> Required work
Retype all of the records shown beneath this task, exactly as they stand.

> Recorded information
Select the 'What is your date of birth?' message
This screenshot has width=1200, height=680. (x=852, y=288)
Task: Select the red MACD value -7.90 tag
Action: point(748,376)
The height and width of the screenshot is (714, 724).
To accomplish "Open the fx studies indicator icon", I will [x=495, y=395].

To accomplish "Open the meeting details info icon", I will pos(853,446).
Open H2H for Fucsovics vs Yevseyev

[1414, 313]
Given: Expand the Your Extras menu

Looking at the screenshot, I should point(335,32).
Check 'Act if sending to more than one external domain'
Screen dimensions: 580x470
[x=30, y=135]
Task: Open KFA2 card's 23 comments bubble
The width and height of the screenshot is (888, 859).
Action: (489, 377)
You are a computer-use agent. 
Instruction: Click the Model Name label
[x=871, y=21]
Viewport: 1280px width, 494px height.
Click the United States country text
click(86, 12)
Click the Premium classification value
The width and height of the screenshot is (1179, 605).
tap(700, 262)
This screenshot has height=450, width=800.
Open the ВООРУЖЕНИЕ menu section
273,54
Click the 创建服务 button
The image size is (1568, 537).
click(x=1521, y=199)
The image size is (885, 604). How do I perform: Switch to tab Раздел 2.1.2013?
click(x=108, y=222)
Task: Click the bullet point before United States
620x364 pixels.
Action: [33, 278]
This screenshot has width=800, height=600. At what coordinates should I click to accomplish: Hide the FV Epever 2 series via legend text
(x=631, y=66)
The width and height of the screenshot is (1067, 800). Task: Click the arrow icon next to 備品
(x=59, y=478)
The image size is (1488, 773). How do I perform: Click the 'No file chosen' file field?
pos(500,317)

> Response box
Select the 'What is your date of birth?' message
This screenshot has width=1200, height=680. (x=852, y=288)
Task: Select the red MACD value -7.90 tag
Action: point(748,376)
The height and width of the screenshot is (714, 724).
To accomplish "Open the fx studies indicator icon", I will [x=495, y=395].

To accomplish "Open the meeting details info icon", I will pos(853,446).
Open H2H for Fucsovics vs Yevseyev

[1414, 313]
Given: Expand the Your Extras menu

Looking at the screenshot, I should point(335,32).
Check 'Act if sending to more than one external domain'
Screen dimensions: 580x470
[x=30, y=135]
Task: Open KFA2 card's 23 comments bubble
The width and height of the screenshot is (888, 859).
Action: (489, 377)
You are a computer-use agent. 
Instruction: Click the Model Name label
[x=871, y=21]
Viewport: 1280px width, 494px height.
Click the United States country text
click(86, 12)
Click the Premium classification value
The width and height of the screenshot is (1179, 605).
tap(700, 262)
This screenshot has height=450, width=800.
Open the ВООРУЖЕНИЕ menu section
273,54
Click the 创建服务 button
The image size is (1568, 537).
click(x=1521, y=199)
The image size is (885, 604). How do I perform: Switch to tab Раздел 2.1.2013?
click(x=108, y=222)
Task: Click the bullet point before United States
620x364 pixels.
Action: [33, 278]
This screenshot has width=800, height=600. At what coordinates should I click to accomplish: Hide the FV Epever 2 series via legend text
(x=631, y=66)
The width and height of the screenshot is (1067, 800). Task: Click the arrow icon next to 備品
(x=59, y=478)
The image size is (1488, 773). How do I perform: Click the 'No file chosen' file field?
pos(500,317)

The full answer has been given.